> YOUR INSTRUCTIONS
From the entries below, transcribe exactly the lines between the line holding "Task: Click help" and the line holding "The height and", inclusive; skip all other lines.

> SUPPLIED INFORMATION
- - - - -
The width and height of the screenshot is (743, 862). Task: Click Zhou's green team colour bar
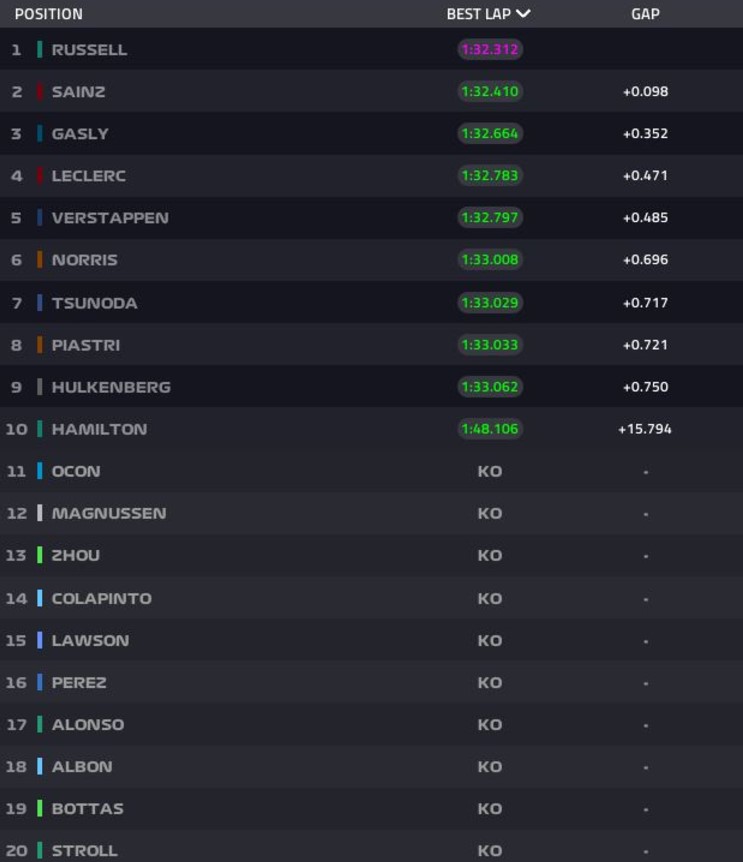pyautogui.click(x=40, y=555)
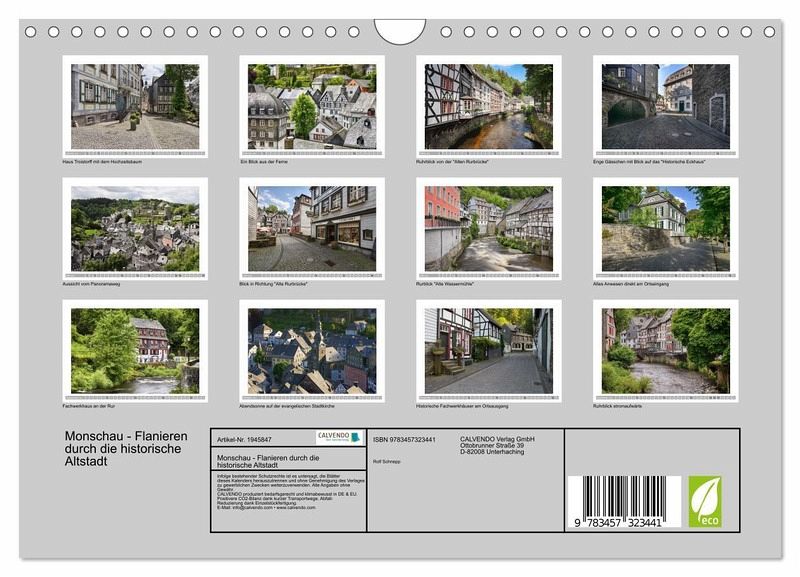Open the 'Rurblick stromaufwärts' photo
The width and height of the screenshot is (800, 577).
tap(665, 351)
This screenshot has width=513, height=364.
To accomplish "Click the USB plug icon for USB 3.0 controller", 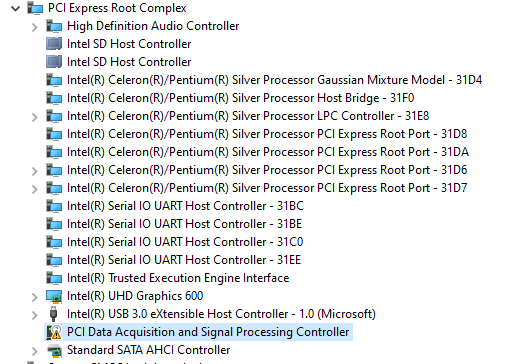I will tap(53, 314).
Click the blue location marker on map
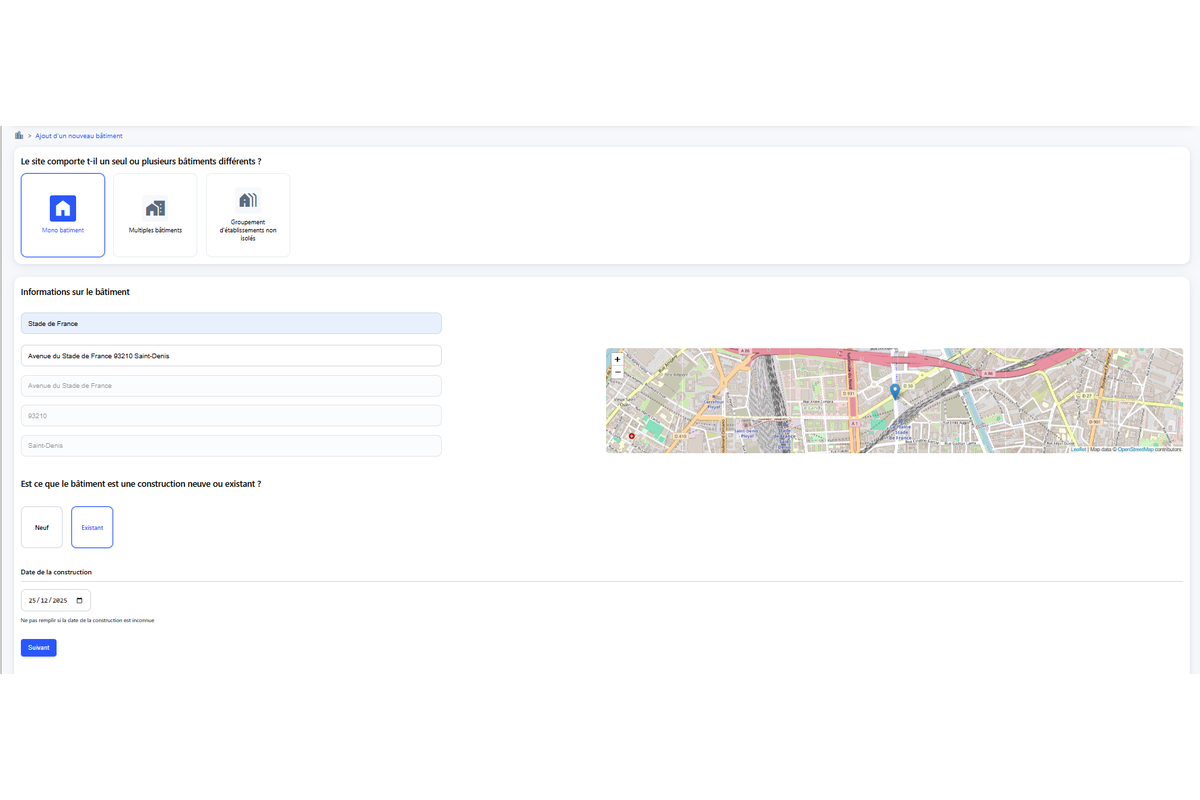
- - - - -
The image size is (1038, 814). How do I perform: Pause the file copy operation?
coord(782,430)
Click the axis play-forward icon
- - - - -
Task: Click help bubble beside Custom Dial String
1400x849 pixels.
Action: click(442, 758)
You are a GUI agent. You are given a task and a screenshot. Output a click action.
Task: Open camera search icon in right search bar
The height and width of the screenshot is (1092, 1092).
- - - - -
> RESPONSE BELOW
Task: Click help bubble beside Custom Dial String
1400x849 pixels.
Action: click(442, 758)
You are a GUI agent. You are given a task and a screenshot. Output a click action.
Task: Open camera search icon in right search bar
The height and width of the screenshot is (1092, 1092).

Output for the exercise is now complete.